Para evaluar los diagnósticos de demencia, los investigadores revisaron los registros de Medicare de 2,021 participantes (72% de la población original) entre 1999 y 2019. El grupo de seguimiento reflejó de cerca la población del estudio original, con aproximadamente tres cuartas partes de mujeres, un 70% de blancos y una edad promedio de 74 años al inicio. A lo largo de los 20 años, aproximadamente tres cuartas partes de los participantes fallecieron, con una edad promedio de 84 años.
La importancia de prevenir la demencia es crucial, dado que esta enfermedad implica un deterioro en el pensamiento y la memoria que afecta la vida diaria y la independencia. Se estima que el 42% de los adultos mayores de 55 años experimentarán demencia en algún momento de sus vidas, lo que representa un costo significativo para el sistema de salud de los Estados Unidos, superando los 600 mil millones de dólares anuales.
Marilyn Albert, Ph.D., autora del estudio y directora del Centro de Investigación de la Enfermedad de Alzheimer en Johns Hopkins Medicine, destacó que observar que el entrenamiento de velocidad mejorado estaba vinculado a un menor riesgo de demencia 20 años después es notable, ya que sugiere que una intervención no farmacológica relativamente modesta puede tener efectos a largo plazo. Albert enfatizó que incluso pequeños retrasos en la aparición de la demencia podrían tener un gran impacto en la salud pública y ayudar a reducir los costos crecientes de atención médica.
La investigación también sugiere que es necesario profundizar en los mecanismos biológicos detrás de estos resultados y por qué el entrenamiento en memoria y razonamiento no produjo las mismas asociaciones a largo plazo. Los investigadores creen que el entrenamiento de velocidad pudo haber sido especialmente efectivo debido a su naturaleza adaptativa, ajustando el nivel de dificultad según el rendimiento de cada persona. Esto contrasta con los programas de memoria y razonamiento que enseñaron las mismas estrategias a todos los participantes.

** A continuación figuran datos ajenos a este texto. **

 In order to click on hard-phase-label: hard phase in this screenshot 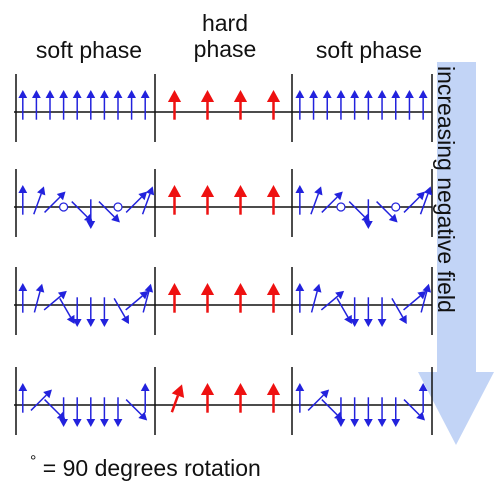, I will do `click(225, 36)`.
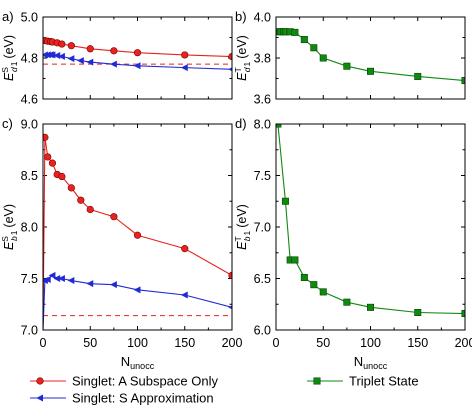 This screenshot has height=419, width=472. Describe the element at coordinates (138, 48) in the screenshot. I see `series-circle` at that location.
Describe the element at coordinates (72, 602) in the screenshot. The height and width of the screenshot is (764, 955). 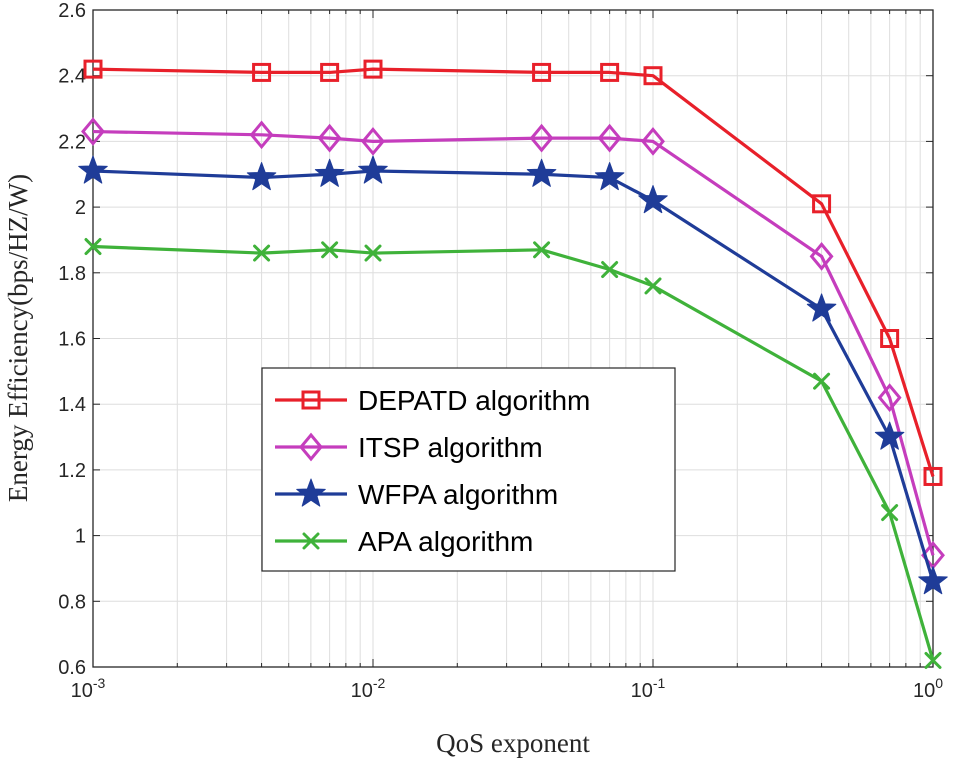
I see `y-tick-label: 0.8` at that location.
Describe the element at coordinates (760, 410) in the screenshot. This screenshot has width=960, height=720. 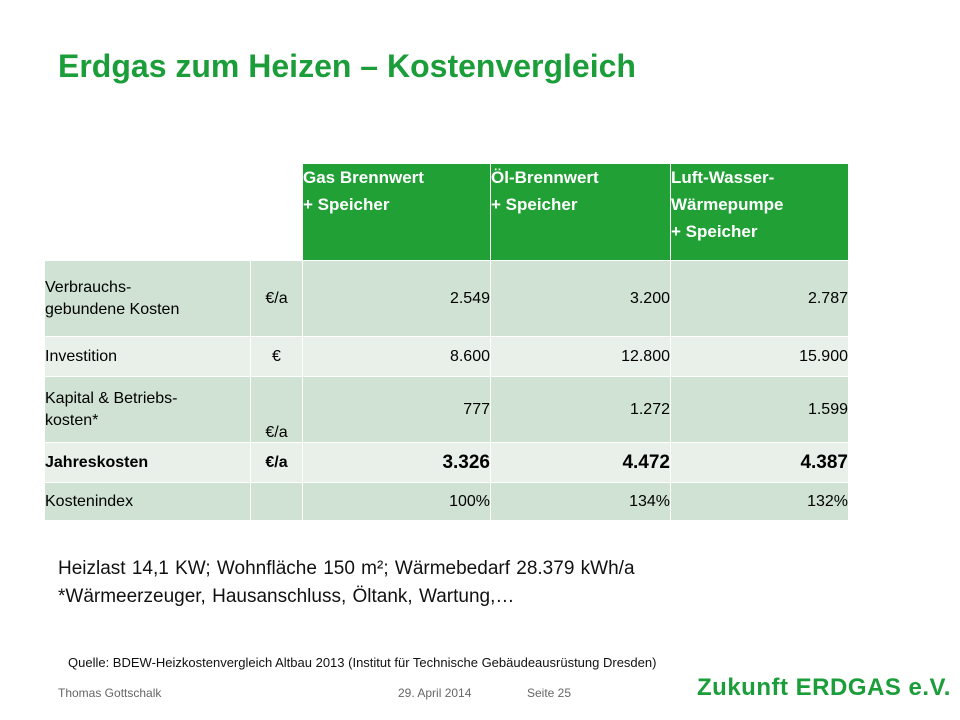
I see `cell-value: 1.599` at that location.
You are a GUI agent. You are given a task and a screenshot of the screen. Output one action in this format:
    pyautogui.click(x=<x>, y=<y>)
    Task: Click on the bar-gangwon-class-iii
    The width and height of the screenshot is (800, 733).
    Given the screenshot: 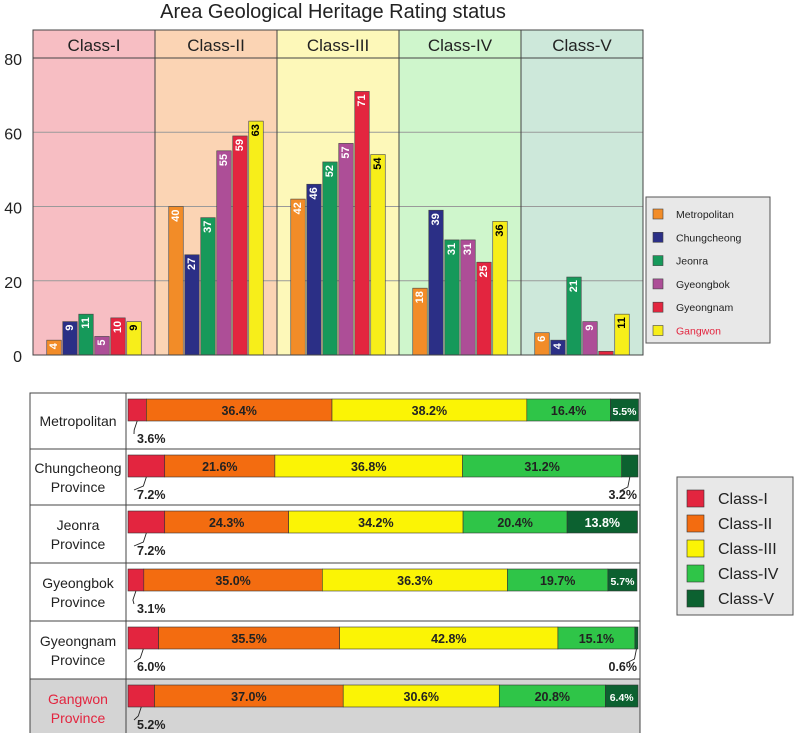 What is the action you would take?
    pyautogui.click(x=378, y=255)
    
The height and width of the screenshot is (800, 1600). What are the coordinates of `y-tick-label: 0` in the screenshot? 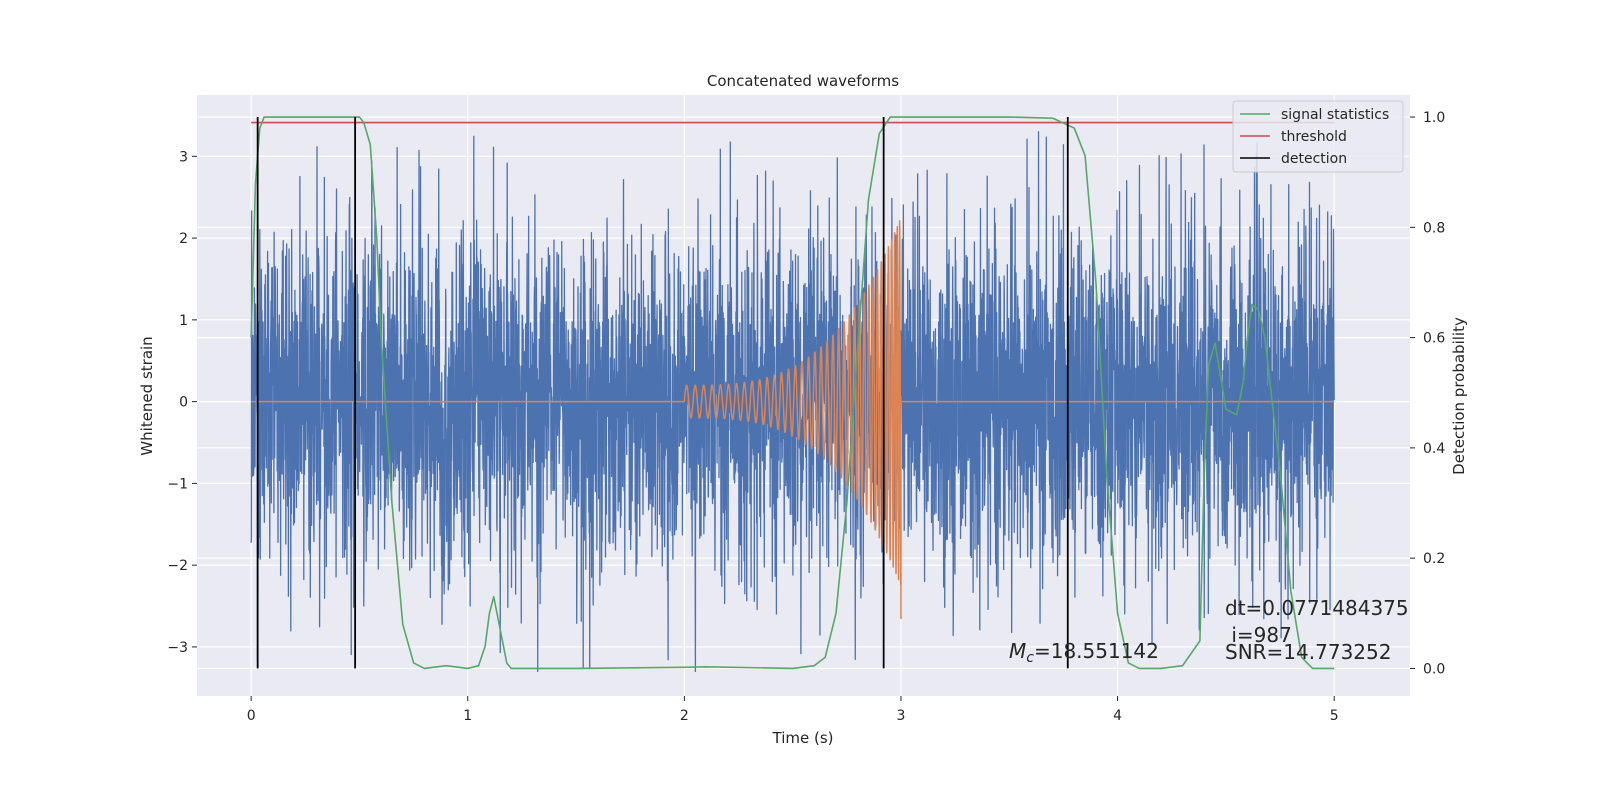 It's located at (184, 403).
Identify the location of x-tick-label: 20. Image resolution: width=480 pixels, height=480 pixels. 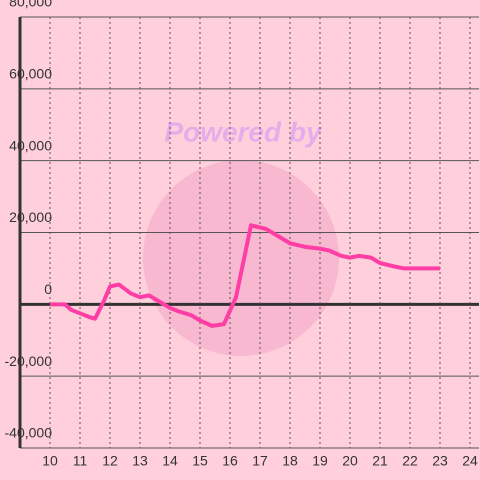
(350, 461).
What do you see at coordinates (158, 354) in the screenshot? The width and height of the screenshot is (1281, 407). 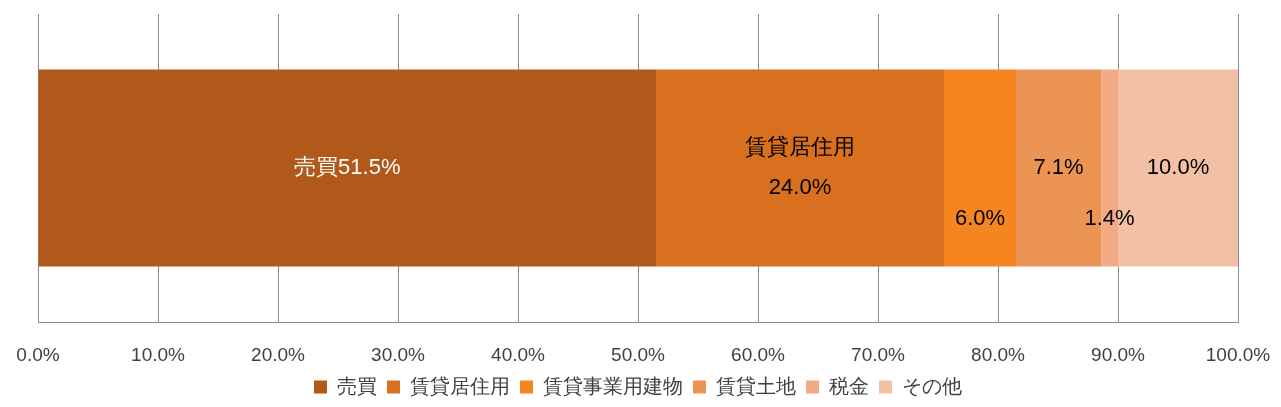 I see `x-tick-label: 10.0%` at bounding box center [158, 354].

El estudio concluyó que el entrenamiento de velocidad puede complementar otras estrategias de envejecimiento saludable que apoyan las conexiones cerebrales, aunque se requiere más investigación para confirmar esta hipótesis. Otros comportamientos asociados con un menor riesgo de deterioro cognitivo incluyen mantener la salud cardíaca mediante el monitoreo de la presión arterial, el azúcar en sangre, el colesterol y el peso corporal, así como realizar actividad física regularmente.
¿Qué reveló el estudio?
Un programa de entrenamiento cerebral puede reducir el riesgo de demencia en un 25% durante 20 años.
¿Quién llevó a cabo la investigación?
La investigación fue realizada por Johns Hopkins Medicine y financiada por los Institutos Nacionales de Salud.
¿Cuándo se publicó el estudio?
El estudio fue publicado el 9 de febrero de 2026.
¿Dónde se realizó el estudio?
El estudio se llevó a cabo en Estados Unidos con adultos mayores de 65 años.
¿Por qué es importante prevenir la demencia?
La demencia afecta gravemente la vida diaria y representa un costo significativo para el sistema de salud.